As such, you can include a preview image of the sprites in the folder. Put your image into the same folder as your readme and use ![Preview](<image_file_name>.png)
markdown format to embed your preview into the readme.
If you're adding multiple .dmi files and want to make a preview, no need to make a preview image for every file separately. Just open Paint or whatever and slap some screenshots of the DreamMaker/dmi-editor windows together to at least capture the essense of the sprites, that's good enough. If anyone will be interested in more details, they'll download the files and will figure it out on their own.

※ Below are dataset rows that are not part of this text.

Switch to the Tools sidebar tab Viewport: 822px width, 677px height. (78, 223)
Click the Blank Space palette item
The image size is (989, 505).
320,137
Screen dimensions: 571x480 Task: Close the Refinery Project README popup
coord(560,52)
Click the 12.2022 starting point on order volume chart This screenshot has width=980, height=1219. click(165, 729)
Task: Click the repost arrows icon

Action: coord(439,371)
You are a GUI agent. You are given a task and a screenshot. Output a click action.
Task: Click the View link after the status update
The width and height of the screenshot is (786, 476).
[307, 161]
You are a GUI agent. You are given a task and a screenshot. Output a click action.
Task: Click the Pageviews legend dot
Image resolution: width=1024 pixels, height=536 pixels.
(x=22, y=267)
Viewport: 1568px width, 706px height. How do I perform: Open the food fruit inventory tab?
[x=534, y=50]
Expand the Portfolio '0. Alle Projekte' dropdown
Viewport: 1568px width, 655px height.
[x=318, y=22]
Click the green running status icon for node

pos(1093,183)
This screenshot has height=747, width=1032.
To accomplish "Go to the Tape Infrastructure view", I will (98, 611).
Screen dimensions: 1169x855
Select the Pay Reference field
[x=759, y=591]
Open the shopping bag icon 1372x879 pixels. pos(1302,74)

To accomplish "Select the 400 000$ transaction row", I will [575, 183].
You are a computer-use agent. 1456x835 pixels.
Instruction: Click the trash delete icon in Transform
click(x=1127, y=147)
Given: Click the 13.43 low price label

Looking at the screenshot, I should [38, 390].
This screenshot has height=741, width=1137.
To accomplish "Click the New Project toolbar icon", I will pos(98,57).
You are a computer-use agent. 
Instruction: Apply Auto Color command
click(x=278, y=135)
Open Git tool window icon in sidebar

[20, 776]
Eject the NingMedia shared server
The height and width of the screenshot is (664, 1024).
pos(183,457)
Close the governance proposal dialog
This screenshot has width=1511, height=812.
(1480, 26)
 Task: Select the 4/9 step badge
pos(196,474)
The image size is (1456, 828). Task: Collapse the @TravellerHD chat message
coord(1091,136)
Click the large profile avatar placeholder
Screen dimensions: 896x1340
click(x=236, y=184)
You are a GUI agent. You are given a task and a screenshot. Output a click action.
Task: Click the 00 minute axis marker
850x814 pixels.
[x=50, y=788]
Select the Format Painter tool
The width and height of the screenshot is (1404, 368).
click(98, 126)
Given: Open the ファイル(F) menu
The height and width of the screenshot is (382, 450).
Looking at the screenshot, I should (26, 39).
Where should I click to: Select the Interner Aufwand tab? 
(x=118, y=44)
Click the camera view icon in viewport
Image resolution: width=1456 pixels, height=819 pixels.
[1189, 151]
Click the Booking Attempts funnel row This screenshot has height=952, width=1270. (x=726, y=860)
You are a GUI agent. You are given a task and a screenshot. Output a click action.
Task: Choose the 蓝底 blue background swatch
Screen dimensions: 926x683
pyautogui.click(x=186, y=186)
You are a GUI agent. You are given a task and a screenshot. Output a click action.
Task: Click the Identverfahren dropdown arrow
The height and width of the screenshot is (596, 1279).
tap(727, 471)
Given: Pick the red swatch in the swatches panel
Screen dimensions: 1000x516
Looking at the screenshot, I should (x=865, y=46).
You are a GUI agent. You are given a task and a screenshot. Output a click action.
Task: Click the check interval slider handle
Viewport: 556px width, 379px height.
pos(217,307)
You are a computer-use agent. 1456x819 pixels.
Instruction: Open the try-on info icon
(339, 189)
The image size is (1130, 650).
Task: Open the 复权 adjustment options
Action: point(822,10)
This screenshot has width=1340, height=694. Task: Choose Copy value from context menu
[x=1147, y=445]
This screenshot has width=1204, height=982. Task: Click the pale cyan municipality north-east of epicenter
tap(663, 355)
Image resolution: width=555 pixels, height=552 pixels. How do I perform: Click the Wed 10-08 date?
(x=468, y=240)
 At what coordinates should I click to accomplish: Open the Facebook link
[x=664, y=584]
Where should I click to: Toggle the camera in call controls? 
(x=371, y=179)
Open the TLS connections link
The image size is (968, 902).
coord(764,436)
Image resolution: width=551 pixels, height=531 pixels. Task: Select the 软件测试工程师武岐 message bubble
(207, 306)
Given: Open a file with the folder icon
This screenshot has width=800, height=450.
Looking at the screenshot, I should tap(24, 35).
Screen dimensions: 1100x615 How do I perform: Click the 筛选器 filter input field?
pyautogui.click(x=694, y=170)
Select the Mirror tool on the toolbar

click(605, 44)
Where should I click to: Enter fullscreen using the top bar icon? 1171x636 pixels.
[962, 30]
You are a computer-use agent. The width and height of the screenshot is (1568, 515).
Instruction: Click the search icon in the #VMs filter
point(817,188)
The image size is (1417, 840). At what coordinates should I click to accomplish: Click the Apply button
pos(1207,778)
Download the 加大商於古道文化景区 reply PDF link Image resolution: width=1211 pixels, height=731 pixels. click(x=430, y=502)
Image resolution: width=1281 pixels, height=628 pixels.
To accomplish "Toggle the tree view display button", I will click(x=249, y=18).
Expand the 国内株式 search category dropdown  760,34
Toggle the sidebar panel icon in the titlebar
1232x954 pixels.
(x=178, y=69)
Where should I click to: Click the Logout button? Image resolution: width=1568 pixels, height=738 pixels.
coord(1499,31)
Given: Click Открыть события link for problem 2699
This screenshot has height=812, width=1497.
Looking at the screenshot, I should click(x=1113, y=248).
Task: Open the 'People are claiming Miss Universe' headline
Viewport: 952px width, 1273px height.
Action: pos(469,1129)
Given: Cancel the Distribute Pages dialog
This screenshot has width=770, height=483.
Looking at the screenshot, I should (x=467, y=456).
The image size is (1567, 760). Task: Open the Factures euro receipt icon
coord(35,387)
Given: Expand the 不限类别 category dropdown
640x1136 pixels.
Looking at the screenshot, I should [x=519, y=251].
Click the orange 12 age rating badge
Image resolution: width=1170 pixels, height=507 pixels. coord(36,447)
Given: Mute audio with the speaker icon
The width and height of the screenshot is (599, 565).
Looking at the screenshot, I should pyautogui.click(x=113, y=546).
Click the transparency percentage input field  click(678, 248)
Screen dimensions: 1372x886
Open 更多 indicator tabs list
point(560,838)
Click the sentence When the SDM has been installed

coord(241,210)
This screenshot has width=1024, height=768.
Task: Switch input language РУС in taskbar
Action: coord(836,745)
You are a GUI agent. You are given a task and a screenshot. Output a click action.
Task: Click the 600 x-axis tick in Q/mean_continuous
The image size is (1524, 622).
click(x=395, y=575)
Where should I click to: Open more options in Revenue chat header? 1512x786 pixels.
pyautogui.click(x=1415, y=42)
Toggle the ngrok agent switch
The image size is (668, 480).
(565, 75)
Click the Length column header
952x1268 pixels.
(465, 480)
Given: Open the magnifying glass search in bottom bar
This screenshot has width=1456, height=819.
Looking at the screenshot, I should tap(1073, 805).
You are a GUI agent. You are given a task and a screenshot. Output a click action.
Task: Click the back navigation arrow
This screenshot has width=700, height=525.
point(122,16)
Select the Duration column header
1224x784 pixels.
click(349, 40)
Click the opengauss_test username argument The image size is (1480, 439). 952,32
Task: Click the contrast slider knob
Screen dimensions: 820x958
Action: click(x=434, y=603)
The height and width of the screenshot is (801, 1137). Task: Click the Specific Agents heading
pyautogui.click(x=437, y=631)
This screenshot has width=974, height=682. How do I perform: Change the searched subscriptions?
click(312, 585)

This is historical stuff from hundreds of contributors over the last 20+ years and probably multiple codebases, what do you mean license? ._.
Jokes aside, nowadays (2024) SS13 is mostly using AGPLv3, so basically keep stuff open source.
(gnu.org is down quite often, but you'll manage to find the license text if you care about this stuff).
Some codebases use Creative Commons 3.0 BY-SA or Creative Commons 3.0 BY-NC-SA for their assets (and apparently code too in goonstation's case?), so basically give credit where it's due, don't try to sell these sprites (lol), and distribute under the same Creative Commons license if the sprite is licensed under it.
If you know what license the sprite/set of sprites is under, want to explicitly specify the license for your files, or know that files use some unique license that is not mentioned above, feel free to add that to the respective readme.md. Otherwise... well, don't be a space asshole.